Description of problem: Recently one of our servers has started to show erratic behaviour. After 24-48 hrs services connected to the audit subsystem stops working. We cannot log in via ssh, crond stops performing its tasks etc. I was lucky to have a allready logged in root shell on console and checked what sshd and crond was up to, and they hang waiting for I/O to /dev/audit. If I stop auditd everything starts working again. I have started auditd with strace, and it just hangs forever on read from /dev/audit. I have turned on audit debugging (dev.audit.debug=1) and it says the following when I try to log in via SSH (there is probably some other processes involved in this output): Audit daemon registered (process 18620) auditf_ioctl: done, result=0 auditf_read: called. auditf_open: opened by pid 18627 auditf_ioctl: ctx=e2298bc0, cmd=0x801c406f auditf_ioctl: ctx=c4808480, cmd=0x4065 auditf_ioctl: ctx=c4808480, cmd=0x801c406f auditf_release: called. auditf_release: Audit daemon closed audit file; auditing disabled audit_resume: process 18620 resumes auditing auditf_ioctl: done, result=-19 auditf_release: called. auditf_ioctl: done, result=-19 auditf_ioctl: done, result=-19 auditf_ioctl: ctx=c4808480, cmd=0x801c406f auditf_ioctl: done, result=-19 auditf_ioctl: ctx=c4808480, cmd=0x801c406f auditf_ioctl: done, result=-19 auditf_ioctl: ctx=c4808480, cmd=0x4066 audit_detach: detaching process 18719 auditf_ioctl: done, result=-49 auditf_ioctl: ctx=c4808480, cmd=0x4065 auditf_ioctl: done, result=-19 It seems to me that stopping auditd also stops the audit system in the kernel, so I think the bug is in the kernel part of the audit system. Version-Release number of selected component (if applicable): kernel-2.4.21-40.EL laus-0.1-70RHEL3 How reproducible: Unknown
The problem could be occurring because auditd is finding that the amount of free space on the filesystem containing /var/log/audit.d/ is falling below the threshold specified in /etc/audit/audit.conf: notify = "/usr/sbin/audbin -S /var/log/audit.d/save.%u -C -T 20%"; and it is hence unable to rotate the /var/log/audit.d/bin* audit log files. When audit finds that free space falls below the -T threshold, it put the system into 'suspend mode' until the free space is equal to or greater than the threshold. Entering suspend mode is the default action to take when there is insufficient free disk space, as configured by the -T threshold, as configured in /etc/audit.conf: error { action { type = suspend; }; See the man-pages for auditd(8), audbin(1), and audit.conf(5).
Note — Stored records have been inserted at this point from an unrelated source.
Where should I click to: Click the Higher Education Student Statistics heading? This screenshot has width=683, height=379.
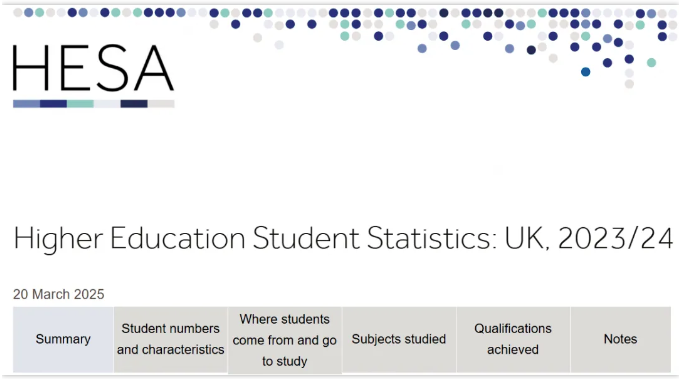point(343,238)
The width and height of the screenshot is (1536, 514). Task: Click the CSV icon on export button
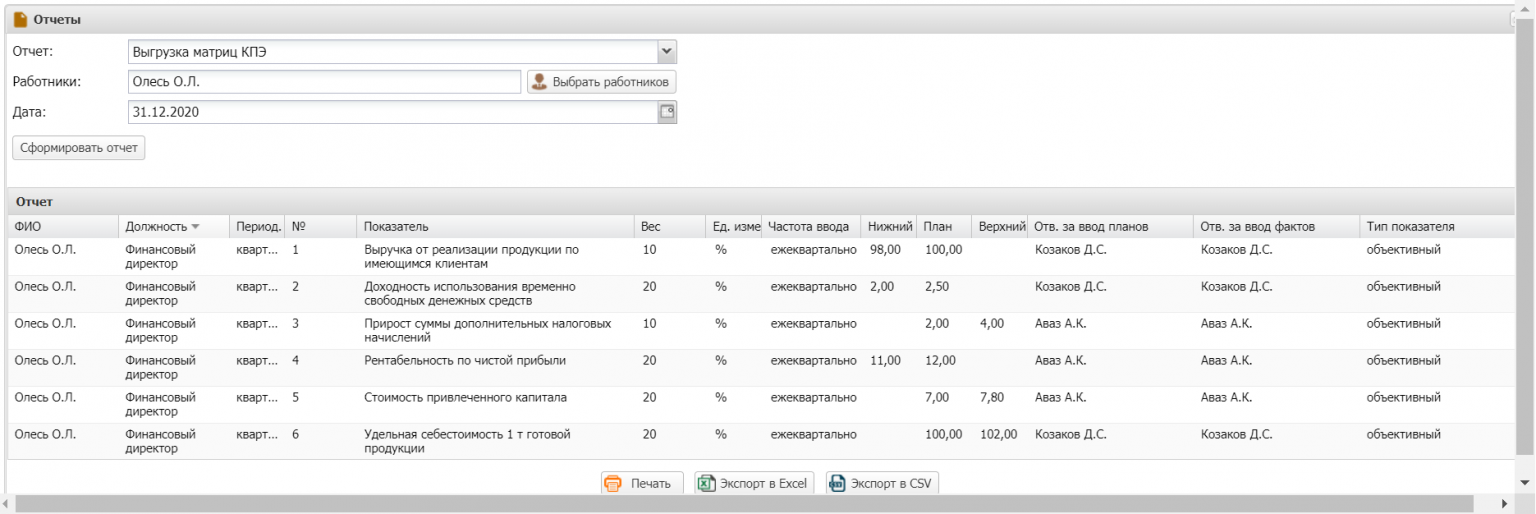tap(836, 484)
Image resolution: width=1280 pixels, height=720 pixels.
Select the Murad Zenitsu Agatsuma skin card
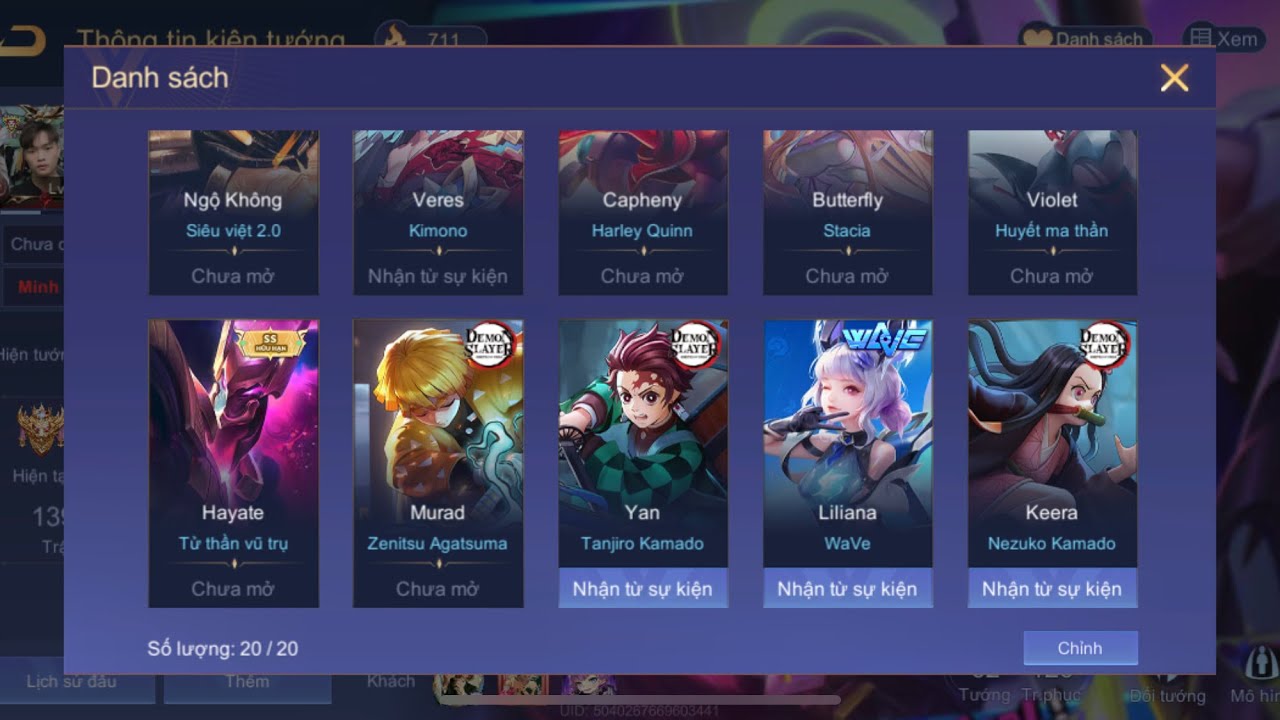pos(438,463)
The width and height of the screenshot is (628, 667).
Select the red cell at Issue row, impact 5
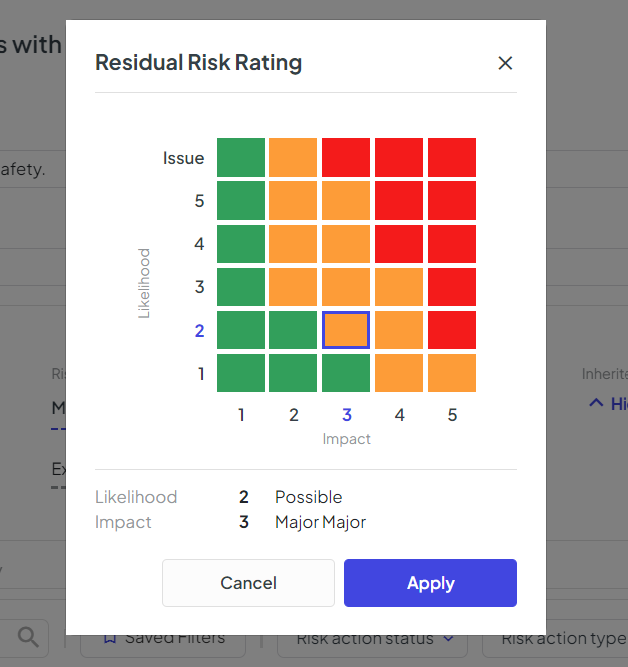click(452, 157)
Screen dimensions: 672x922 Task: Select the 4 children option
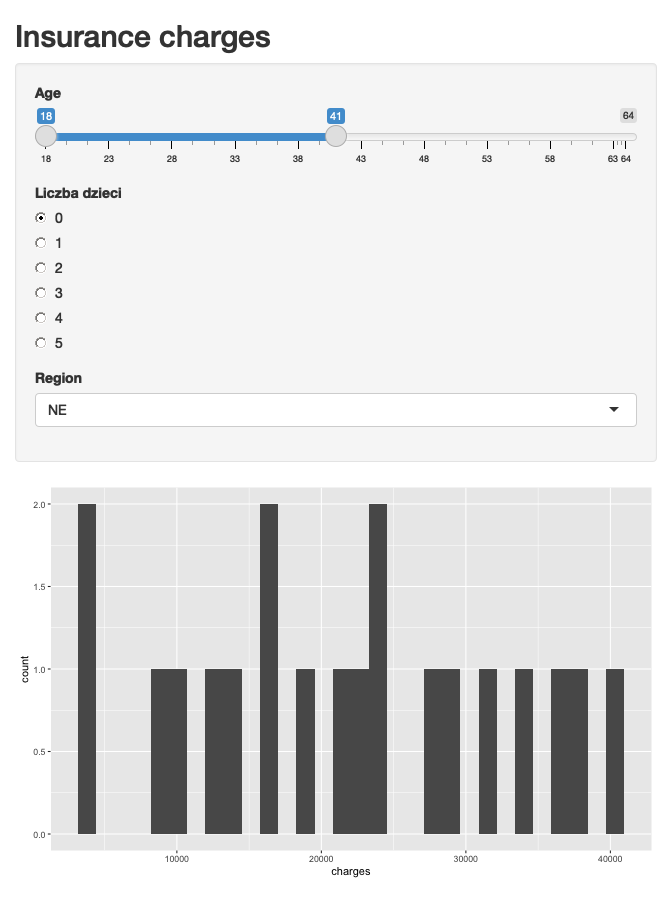click(x=41, y=318)
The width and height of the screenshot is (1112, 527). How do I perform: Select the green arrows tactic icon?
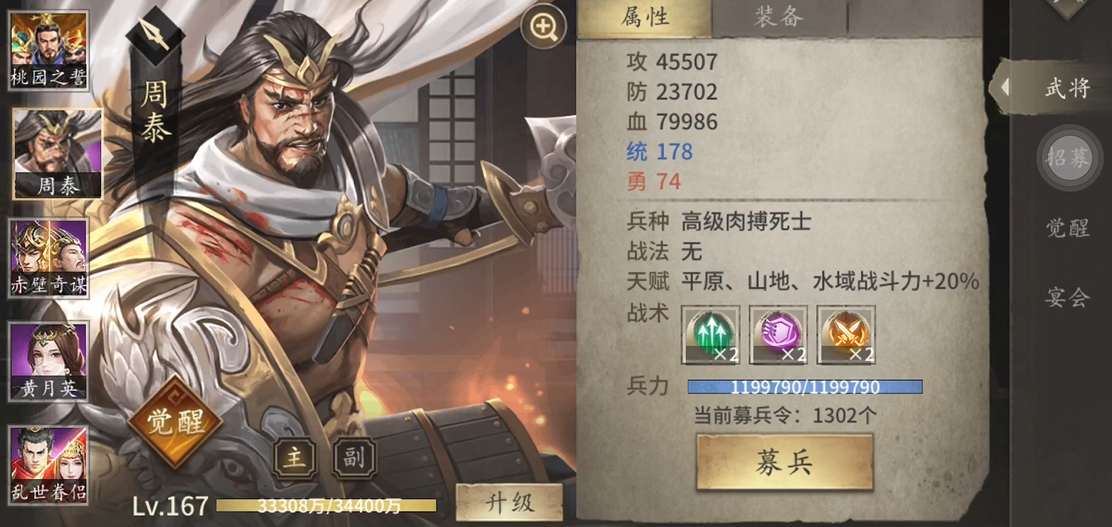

Do you see messages in /var/log/messages saying audit is entering suspend mode?: # egrep 'audbin|suspend' /var/log/messages If so, then the /var/log/audit.d/ disk space threshold being exceeded is the problem. Unless you require auditing, then turn it off - # chkconfig --level=123456 audit off ; reboot nothing else depends on audit being enabled, and this is the default for a clean RHEL-3 install post-U5. If you want to retain auditing, then you need to set up a mechanism to purge old rotated log files - see the '-T' and '-N' options in man audbin(1) - eg. to remove the oldest log files, set this in /etc/audit.conf: notify = "/usr/sbin/audbin -S /var/log/audit.d/save.%u -C -T 20% -N 'rm -f %f'"; or to move them to a different partition: notify = "/usr/sbin/audbin -S /var/log/audit.d/save.%u -C -T 20% -N 'mv -f %f /another_partition/'"; or to process them with a script that then removes them: notify = "/usr/sbin/audbin -S /var/log/audit.d/save.%u -C -T 20% -N '/bin/my_audit_log_rotation_script %f'"; If you do not see any 'audbin|suspend' messages in /var/log/messages, and the machine is still suspending, or if putting a log rotation mechanism in place does not fix the problem, then please re-open this bug and I'll investigate further - thanks.
Thank you for your thorough response! I am a bit surprised though that the default configuration of RedHat Linux is to make sure the Operator cannot operate the system as soon as it needs Operator attention.